By Andrew Murray
Looking unto the promise of God, Abraham wavered not through unbelief, but waxed strong through faith, giving glory to God, and being fully assured that, what He had promised, He was able also to perform. -- Rom. 4:20,21
My little children, let us not love in word, neither with the tongue; but in deed and truth. Hereby shall we know that we are of the truth, and shall assure our heart before Him. -- 1 John 3:18,19
And hereby we know that He abideth in us, by the Spirit which He gave us. -- 1 John 3:24
Every child of God has need of the assurance of faith: the full certitude of faith that the Lord has received him and made him His child. The Holy Scripture always speaks to Christians as those that know that they are redeemed, that they are now children of God, and that they have received eternal life. (Deut. 26:27,28; Isa. 44:5; Gal. 4:7; 1 John 5:12) How, pray, can a child love or serve his father, while he is uncertain whether his father will really acknowledge him as a child? We have already spoken on this point in a previous chapter; but oftentimes by ignorance or distrust a Christian again comes into darkness: for this reason we will now deal with it once again of set purpose.
Scripture names three things by which we have our certitude: first, faith in the word; after that, works; and then, in and with both of these, the Holy Spirit.
First, faith in the word. Abraham is to us the great exemplar of faith, and also of the assurance of faith. And what then says the Scripture about the certitude that he had? He was fully assured that what God had promised He was able also to perform. His expectation was only from God, and what God had promised. He relied upon God to do what He had said: the promise of God was for him his only but sufficient assurance of faith. (John 3:33, 5:24; Acts. 27:25; Rom. 4:21,22; 1 John 5:10,11)

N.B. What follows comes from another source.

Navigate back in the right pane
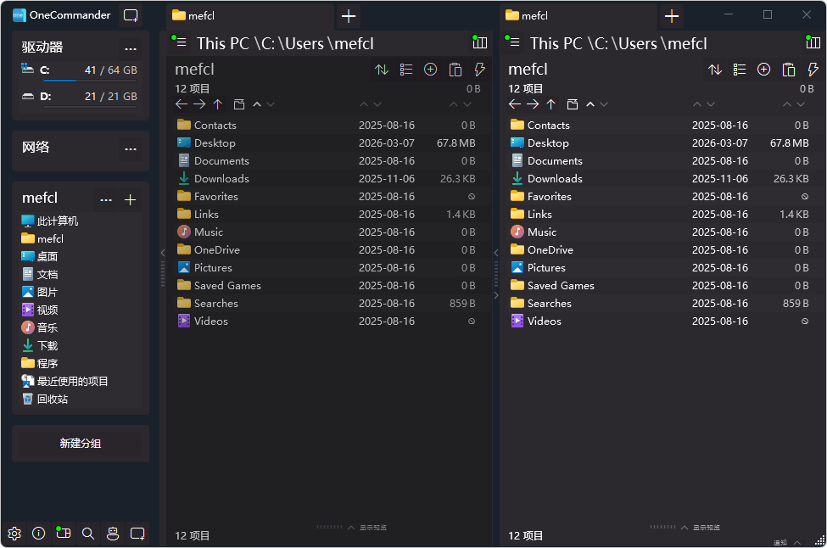Screen dimensions: 827x548 point(514,104)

There are many young Christians who think that faith in the word is not sufficient to give full certitude: they would fain have something more. They imagine that assurance, a sure inward feeling or conviction, is what is given above or outside of faith This is wrong. As I have need of nothing more than the word of a trustworthy man to give me complete certitude, so must the word of God be my certitude. People err because they seek something in themselves and in their feeling. No: the whole of salvation comes from God: the soul must not be occupied with itself or its work, but with God: he that forgets himself to hear what God says, and to rely upon His promise as something worthy of credit, has in this fact the fullest assurance of faith. (Num. 23:19; Ps. 89:35) He does not doubt the promises, but is strong in faith, giving God the glory, and being fully assured that what was promised God is also able to perform.
Then the Scripture names also works: by unfeigned love we shall assure our hearts. (1 John 3:18,19) Here carefully observe this: assurance by faith in the promise, without works, comes first. The godless man who receives grace knows this only from the word. But then, later on, assurance is to follow from works. 'By works was faith made perfect.' (John 15:10,14: Gal. 5:6; Jas. 2:22; 1 John 3:14) The tree is planted in faith; without fruits. But when the time of fruit arrives, and no fruit appears, then I may doubt. The more clearly I at the outset hold the assurance of faith, without works, on the word alone, the more certainly shall works follow.
And both -- assurance by faith and by works -- come by the Spirit. Not by the word alone, and not by works as something that I myself do, but by the word as the instrument of the Spirit, and by works as the fruit of the Spirit, has a child of God the heavenly certification that he is the Lord's. (John 4:13; Rom. 8:13,14; 1 John 3:24)
O let us believe in Jesus as our life, and abide in Him, and assurance of faith shall never be lacking to us.
O my Father, teach me to find my assurance of faith in a life with Thee, in cordial reliance upon Thy promises, and in cordial obedience to Thy commands. Let Thy Holy Spirit also witness with my spirit that I am a child of God. Amen.
1. The importance of the assurance of faith lies in the fact, that I cannot possibly love or serve as a child a God of whom I do not know whether He loves and acknowledges me as His child.
2. The whole Bible is one great proof for the assurance of faith. Just because it thus speaks of itself, it is not always named. Abraham and Moses knew well that God had received them: otherwise they could not serve or trust Him. Israel knew that God had redeemed them: for this reason they had to serve God. How much more must this be the case in the greater redemption of the New Testament? All the Epistles are written to men of whom it is presupposed that they know and confess that they are redeemed, holy children of God.
3. Faith and obedience are inseparable, as root and fruit. First, there must be the root, and the root must have time without fruits; then later on come surely the fruits: first assurance without fruits by living faith in the word; then, further assurance from fruits. It is in a life with Jesus that assurance of faith is exalted firmly above all doubt.
4. Assurance of faith is much helped by confession. What I express becomes from me more evident; I am bound and confirmed by it.
5. It is at the feet of Jesus, looking up into His friendly countenance, listening to His loving promises, it is in intercourse with Jesus Himself in prayer, that all doubtfulness of mind falls away. Go thither for the full assurance of faith.